▸ **Problem set**
a – According to the entry, what event is Spook's school holding today?
b – In the entry, swap "Irish Spring" for "bar soap" and write out everything from "I started some" down to "than these days.".

I did not wake Spook. I did not tell her this morning. When I tucked her in, she was actually happy and looking forward to school today. They do this 100th day of school celebration and she hates this place so much, I could not crush her with this heart breaking news, not when she finally found a little moment of hope and happiness. Spook’s pretty detached when it comes to people or cats dying, but she had a very special bond with this dog. I fear how hard she is going to take it when I am forced to break her heart and tell her that her best friend is…gone forever. I am not looking forward to that conversation. I weighed it heavily, for hours, since I could not get my mind to quiet last night, and as much as I try to respect her with the ugly trust and not exclude her even from the sucky parts of life…I just couldn’t. I couldn’t tell her and deal with the fall out. Let her have her fun day at school. One thing life makes plenty of time for is suffering.

I should be in town paying the rent. Once again, I find myself addled with cramps and a low mood but nerves so jumpy it’s like my own brain has a taser it keeps poking me with. Let the landlord come to the door, let him evict us. I am just so damned exhausted. I am not up to a trip to town. Maybe tomorrow. Which is what I’ve said for three days. Would have been much easier if I could have paid it Thursday when we were in town but noo, paying a day early confuses the landlord on the dates and it becomes this whole debacle so I try to only pay on the first, never before. Unfortunately, battling my current shaky mental state, this often leads to me not paying til the 4th or 5th. He’s not said anything nor does he charge more than a buck a day after the tenth, but it bothers me. I was always on time or early with the trailer park slumlord. (He apparently says NONE of us there paid rent on time, which how can people not wonder why we were allowed to remain there for ten years if we didn’t pay???Idiot negates his own argument.)

I started some laundry, emptied some trash, refilled ice cube trays, put on clean clothes. Still not worked my way to a bath. More than being dirty, it’s having greasy gross hair and scalp that really bugs me. I can use Irish Spring and wet wipes and lotions and perfumes to smell nice but the hair…ugh, that’s always the thing that breaks me. Even that is taking longer and longer than these days.

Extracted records
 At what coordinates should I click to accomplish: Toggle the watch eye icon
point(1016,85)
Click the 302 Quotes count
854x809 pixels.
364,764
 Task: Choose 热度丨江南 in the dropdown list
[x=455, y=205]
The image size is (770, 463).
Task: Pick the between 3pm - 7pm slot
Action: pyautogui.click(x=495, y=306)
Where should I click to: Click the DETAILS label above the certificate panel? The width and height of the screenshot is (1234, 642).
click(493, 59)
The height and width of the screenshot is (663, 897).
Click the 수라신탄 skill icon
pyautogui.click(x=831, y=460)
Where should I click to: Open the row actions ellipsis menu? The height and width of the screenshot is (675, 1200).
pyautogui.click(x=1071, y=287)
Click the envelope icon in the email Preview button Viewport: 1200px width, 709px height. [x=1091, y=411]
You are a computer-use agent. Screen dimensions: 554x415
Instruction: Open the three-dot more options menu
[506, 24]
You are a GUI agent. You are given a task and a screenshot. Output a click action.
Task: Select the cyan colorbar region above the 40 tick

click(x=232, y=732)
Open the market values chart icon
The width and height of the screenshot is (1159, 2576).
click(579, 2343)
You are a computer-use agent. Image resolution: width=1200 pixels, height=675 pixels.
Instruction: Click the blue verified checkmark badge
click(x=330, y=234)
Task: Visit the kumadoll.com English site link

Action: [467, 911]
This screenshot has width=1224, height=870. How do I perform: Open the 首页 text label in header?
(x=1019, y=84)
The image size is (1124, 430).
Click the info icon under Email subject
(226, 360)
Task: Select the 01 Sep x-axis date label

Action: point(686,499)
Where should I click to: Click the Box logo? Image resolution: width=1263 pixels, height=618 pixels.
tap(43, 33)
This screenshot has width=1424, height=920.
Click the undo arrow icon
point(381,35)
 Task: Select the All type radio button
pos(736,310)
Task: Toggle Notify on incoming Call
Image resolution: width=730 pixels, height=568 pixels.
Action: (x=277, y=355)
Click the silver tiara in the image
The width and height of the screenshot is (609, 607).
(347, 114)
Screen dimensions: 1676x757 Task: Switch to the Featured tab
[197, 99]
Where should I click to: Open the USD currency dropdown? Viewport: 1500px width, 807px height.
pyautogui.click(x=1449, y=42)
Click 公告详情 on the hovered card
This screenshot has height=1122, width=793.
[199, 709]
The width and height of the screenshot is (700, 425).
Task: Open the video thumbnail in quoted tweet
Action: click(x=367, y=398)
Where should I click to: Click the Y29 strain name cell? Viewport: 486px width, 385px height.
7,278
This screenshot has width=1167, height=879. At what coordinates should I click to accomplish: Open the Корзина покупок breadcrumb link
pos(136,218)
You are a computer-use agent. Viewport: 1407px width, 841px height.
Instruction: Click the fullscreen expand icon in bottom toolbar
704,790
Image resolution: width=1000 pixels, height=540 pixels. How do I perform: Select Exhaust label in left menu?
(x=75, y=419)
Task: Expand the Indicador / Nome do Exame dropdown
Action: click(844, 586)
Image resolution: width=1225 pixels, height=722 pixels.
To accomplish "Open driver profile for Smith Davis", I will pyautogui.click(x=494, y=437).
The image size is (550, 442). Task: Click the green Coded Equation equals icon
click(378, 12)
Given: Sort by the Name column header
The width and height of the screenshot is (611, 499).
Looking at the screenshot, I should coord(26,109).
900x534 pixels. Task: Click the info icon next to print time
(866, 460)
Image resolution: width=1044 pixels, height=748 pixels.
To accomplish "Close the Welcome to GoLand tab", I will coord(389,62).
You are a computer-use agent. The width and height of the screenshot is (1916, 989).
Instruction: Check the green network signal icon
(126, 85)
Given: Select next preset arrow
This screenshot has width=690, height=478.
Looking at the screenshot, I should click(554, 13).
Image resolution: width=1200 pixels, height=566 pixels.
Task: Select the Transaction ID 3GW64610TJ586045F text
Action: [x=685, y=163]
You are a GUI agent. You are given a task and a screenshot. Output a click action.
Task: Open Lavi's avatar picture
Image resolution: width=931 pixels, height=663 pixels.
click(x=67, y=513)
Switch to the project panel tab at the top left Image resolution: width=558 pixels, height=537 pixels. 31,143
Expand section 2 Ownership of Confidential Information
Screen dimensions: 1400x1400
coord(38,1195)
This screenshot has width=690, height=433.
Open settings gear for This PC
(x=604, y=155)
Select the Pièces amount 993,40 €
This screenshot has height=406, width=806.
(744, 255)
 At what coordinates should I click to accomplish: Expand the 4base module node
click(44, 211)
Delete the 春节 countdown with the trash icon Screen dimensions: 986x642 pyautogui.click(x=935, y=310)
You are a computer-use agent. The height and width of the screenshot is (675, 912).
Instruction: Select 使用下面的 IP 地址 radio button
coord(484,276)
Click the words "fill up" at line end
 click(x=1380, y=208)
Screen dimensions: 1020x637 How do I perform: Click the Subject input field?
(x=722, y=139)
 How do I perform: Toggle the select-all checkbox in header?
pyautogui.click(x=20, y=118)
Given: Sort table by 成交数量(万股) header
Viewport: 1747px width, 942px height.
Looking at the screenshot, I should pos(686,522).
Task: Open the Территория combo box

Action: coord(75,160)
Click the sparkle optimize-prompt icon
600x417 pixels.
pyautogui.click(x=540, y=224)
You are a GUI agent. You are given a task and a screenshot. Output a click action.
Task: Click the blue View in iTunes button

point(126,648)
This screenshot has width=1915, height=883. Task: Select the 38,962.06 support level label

▸ **Answers by item number**
a – A 100th day of school celebration.

b –
I started some laundry, emptied some trash, refilled ice cube trays, put on clean clothes. Still not worked my way to a bath. More than being dirty, it’s having greasy gross hair and scalp that really bugs me. I can use bar soap and wet wipes and lotions and perfumes to smell nice but the hair…ugh, that’s always the thing that breaks me. Even that is taking longer and longer than these days.